Governance is the load-bearing wall. Who sees what. What agents are allowed to act on without human approval. What the audit trail looks like when an agent did something consequential. Who signs off when the draft the agent produced turns out to be wrong — because in a regulated industry, “the agent decided” is not an answer a regulator will accept. McKinsey’s 2026 AI Trust Maturity research framed the shift well: in the agentic era, organizations must contend not only with systems saying the wrong thing but with systems doing the wrong thing. That is a different governance problem than the one most companies have built for.
Humans resist legibility. People whose value was in being the information router, or in owning private context, will experience this as threat. They are not wrong to. Name it. Handle it directly. Move people into roles where their judgment matters more, not less.
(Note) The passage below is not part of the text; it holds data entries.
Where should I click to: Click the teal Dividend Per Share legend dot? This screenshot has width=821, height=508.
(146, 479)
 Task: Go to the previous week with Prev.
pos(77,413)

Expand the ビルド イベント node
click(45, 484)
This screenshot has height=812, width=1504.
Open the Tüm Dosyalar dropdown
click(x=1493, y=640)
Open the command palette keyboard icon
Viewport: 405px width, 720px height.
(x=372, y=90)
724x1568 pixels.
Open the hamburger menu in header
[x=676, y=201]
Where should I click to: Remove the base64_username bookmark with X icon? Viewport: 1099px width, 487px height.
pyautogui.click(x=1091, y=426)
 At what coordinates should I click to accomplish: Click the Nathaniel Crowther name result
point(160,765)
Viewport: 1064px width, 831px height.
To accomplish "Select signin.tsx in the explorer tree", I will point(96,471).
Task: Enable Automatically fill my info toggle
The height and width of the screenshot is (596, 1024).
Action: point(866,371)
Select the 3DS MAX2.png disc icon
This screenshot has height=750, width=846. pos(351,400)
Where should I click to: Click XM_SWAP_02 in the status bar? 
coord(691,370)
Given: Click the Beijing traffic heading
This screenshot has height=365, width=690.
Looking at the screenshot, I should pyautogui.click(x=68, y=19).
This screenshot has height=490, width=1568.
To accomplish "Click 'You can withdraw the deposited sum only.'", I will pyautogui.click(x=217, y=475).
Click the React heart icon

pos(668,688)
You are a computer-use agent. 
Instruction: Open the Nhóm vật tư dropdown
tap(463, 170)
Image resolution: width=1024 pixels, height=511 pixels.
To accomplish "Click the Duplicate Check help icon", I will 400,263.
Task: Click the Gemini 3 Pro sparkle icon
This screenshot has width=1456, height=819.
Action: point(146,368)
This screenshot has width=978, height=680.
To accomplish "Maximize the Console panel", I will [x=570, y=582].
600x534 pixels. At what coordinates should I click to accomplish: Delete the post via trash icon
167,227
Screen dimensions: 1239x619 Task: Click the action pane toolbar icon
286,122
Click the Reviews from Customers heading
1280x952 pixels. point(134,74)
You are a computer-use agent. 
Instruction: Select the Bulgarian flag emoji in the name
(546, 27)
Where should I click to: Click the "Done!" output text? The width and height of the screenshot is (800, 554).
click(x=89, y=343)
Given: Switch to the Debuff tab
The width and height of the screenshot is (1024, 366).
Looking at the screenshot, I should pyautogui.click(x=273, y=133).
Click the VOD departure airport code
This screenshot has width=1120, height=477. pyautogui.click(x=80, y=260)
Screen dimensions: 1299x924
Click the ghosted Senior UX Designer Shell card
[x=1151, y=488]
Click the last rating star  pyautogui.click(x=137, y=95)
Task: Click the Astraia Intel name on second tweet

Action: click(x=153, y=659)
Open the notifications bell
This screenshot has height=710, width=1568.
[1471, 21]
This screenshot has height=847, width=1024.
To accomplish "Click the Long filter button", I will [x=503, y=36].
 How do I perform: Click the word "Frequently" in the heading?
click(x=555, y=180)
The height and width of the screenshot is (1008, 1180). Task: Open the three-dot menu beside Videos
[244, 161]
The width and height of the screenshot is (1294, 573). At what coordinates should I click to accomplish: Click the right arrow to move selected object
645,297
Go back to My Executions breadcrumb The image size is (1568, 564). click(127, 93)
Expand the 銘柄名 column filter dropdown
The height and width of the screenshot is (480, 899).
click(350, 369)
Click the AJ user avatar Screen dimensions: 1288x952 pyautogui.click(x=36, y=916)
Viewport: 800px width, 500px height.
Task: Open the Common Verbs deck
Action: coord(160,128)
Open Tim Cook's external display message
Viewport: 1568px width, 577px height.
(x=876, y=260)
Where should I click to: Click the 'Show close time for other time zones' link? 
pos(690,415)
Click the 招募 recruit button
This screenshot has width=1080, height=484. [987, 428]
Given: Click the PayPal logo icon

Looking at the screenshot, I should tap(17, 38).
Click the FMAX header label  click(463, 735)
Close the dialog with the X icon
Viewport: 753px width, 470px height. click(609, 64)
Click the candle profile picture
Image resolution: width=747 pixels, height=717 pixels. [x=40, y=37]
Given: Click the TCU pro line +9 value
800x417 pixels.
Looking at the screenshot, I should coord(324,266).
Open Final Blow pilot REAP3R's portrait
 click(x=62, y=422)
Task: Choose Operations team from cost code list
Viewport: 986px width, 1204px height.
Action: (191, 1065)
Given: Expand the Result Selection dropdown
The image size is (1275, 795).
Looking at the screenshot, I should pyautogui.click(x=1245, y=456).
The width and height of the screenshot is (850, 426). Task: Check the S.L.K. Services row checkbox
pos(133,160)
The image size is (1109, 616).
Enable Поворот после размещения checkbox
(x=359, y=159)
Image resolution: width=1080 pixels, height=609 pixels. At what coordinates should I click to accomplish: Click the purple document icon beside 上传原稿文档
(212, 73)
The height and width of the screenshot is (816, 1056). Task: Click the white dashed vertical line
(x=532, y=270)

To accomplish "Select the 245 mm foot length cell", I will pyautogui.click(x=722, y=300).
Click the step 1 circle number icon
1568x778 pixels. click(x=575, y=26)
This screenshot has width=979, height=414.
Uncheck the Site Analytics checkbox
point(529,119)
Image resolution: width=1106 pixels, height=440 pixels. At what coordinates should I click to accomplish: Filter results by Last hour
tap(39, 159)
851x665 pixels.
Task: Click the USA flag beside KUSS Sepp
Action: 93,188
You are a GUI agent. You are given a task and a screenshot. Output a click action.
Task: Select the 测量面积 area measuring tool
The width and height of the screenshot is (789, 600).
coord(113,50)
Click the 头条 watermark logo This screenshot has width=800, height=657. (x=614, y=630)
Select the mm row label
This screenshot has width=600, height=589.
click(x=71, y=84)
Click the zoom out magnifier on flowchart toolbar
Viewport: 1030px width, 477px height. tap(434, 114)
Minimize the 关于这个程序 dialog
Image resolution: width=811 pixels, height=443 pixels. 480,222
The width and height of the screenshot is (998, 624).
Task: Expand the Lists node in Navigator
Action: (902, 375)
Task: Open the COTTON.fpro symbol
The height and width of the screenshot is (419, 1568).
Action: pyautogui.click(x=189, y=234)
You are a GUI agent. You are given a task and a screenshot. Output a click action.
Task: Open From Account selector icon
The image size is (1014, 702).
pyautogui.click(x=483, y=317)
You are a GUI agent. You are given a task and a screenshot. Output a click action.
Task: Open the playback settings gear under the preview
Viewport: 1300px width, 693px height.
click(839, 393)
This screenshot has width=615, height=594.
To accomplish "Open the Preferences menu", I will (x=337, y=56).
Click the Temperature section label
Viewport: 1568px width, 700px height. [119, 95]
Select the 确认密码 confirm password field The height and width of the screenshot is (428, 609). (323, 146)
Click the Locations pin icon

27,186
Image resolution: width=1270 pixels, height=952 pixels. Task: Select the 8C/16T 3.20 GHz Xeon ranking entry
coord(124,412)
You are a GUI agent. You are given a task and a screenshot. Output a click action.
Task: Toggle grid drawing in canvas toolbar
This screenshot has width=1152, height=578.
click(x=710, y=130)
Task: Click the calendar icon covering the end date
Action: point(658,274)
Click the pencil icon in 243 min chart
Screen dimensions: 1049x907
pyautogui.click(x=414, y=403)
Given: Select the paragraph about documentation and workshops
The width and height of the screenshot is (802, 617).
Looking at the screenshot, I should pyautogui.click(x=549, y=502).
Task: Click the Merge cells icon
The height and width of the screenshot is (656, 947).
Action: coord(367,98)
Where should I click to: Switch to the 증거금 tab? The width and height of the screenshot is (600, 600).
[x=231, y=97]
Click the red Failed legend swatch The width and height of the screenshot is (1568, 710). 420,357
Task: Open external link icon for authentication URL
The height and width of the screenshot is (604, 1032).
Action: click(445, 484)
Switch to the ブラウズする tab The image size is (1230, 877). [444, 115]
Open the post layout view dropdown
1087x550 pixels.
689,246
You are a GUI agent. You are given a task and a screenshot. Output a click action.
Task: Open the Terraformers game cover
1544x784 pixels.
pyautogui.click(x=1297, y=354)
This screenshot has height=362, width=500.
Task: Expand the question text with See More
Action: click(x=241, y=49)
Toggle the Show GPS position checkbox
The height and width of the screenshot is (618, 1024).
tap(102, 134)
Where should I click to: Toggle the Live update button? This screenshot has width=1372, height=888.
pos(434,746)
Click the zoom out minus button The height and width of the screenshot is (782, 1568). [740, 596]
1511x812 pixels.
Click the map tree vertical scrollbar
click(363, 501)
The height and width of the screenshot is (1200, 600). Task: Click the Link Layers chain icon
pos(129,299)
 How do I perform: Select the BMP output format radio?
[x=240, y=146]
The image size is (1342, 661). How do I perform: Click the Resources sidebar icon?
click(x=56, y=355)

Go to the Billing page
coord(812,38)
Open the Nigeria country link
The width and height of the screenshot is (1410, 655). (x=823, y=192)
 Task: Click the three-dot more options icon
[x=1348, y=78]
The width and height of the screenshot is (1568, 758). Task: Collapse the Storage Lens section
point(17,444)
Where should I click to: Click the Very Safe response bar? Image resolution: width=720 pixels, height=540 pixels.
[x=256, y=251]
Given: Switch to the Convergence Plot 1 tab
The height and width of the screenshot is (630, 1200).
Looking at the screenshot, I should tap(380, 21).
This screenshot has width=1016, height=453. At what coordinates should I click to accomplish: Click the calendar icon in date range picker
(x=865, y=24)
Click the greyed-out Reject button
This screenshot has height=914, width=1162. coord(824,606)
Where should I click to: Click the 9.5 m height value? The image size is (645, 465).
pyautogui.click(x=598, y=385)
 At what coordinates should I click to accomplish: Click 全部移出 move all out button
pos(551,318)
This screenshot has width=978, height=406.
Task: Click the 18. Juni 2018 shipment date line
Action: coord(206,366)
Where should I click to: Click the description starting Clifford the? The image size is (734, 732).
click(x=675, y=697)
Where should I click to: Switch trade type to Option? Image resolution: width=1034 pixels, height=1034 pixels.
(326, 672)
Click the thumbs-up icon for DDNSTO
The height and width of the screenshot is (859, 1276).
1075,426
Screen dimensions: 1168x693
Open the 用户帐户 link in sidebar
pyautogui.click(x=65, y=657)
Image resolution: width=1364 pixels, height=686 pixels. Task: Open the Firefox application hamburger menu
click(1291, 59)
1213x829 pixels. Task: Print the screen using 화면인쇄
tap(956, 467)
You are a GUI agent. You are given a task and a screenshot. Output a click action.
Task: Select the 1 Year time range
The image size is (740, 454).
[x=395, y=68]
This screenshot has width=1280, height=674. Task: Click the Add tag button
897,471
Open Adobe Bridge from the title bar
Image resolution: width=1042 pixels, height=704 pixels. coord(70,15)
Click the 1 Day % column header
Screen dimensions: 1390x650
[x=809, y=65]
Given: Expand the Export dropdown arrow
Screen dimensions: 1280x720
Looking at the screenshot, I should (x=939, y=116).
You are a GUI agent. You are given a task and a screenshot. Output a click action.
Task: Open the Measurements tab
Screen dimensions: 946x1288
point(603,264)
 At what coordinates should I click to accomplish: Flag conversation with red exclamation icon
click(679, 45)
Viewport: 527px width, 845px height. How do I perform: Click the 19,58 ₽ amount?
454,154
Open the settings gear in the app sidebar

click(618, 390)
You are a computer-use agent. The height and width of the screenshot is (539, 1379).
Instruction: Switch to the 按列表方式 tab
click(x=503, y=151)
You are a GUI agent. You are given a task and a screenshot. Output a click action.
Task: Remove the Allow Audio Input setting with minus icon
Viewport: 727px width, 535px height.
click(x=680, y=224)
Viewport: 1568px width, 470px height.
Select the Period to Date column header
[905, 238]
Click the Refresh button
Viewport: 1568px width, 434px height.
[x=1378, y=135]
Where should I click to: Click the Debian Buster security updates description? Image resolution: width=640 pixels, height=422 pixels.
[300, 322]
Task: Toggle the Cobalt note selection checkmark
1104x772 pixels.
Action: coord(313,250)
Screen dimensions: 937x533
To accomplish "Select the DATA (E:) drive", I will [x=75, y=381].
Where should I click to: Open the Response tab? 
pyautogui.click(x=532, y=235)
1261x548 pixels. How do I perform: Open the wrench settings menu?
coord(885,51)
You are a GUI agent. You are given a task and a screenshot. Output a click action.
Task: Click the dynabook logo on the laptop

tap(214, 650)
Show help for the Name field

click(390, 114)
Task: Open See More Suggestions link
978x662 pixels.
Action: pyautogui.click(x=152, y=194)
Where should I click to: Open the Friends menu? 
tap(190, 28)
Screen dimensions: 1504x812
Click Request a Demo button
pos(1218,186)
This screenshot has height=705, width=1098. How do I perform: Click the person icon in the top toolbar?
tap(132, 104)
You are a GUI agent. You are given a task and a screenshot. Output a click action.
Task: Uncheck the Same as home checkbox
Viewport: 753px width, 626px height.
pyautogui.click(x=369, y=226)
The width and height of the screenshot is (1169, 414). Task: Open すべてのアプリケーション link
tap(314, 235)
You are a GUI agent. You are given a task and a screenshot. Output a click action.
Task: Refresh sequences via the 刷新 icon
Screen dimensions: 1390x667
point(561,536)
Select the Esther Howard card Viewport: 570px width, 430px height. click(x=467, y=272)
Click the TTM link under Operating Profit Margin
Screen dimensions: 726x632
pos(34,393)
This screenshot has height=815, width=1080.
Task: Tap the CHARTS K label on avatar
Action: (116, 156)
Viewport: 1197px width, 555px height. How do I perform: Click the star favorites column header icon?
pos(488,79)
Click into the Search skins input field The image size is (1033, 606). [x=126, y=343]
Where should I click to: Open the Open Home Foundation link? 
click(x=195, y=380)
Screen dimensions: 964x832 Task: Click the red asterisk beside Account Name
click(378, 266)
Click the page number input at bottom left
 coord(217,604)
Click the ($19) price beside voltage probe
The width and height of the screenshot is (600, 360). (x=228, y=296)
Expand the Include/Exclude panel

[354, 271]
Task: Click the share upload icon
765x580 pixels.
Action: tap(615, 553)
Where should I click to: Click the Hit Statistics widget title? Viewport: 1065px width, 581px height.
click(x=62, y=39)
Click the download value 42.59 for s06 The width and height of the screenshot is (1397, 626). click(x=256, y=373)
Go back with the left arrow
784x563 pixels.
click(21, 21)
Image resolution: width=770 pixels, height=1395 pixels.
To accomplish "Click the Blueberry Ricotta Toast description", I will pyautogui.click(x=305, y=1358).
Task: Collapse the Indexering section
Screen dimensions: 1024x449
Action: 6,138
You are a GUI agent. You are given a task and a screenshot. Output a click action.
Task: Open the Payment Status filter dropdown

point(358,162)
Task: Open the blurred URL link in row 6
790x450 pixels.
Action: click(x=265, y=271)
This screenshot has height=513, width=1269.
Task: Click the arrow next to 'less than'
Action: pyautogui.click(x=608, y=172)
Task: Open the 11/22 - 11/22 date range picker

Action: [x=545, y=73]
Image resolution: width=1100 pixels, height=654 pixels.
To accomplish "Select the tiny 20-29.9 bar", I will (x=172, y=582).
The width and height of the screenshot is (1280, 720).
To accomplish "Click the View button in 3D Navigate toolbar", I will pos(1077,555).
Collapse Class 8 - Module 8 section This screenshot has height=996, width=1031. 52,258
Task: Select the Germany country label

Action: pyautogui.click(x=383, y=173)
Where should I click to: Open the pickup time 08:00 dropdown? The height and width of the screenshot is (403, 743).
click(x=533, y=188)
The response to all four is the same: start small. Pick one loop. Prove the model. Expand. Boil-the-ocean programs usually fail, and the failures are sticky — they poison the organization’s appetite for the next attempt.
Where to start
A practical first move, not a twelve-month roadmap.
Pick one high-leverage loop — usually customer or operational, because those are where artifact discipline is closest to the surface and where value shows up fastest. For the next ninety days: install capture discipline against that loop. Consolidate the data surface it draws on. Introduce one well-defined agent that drafts, flags, or summarizes against the loop. Measure two things — cycle time and human hours recovered.
That’s it. The second loop is dramatically easier once the first one is real. The organization has learned what capture discipline feels like, what integration plumbing looks like, and what it means for a human to judge a draft the system produced.
The competitive stakes
The closed-loop business doesn’t just run more efficiently. It knows itself in a way open-loop competitors cannot. It corrects faster, makes better bets, and captures institutional knowledge instead of losing it every time someone leaves. It scales without scaling headcount proportionally.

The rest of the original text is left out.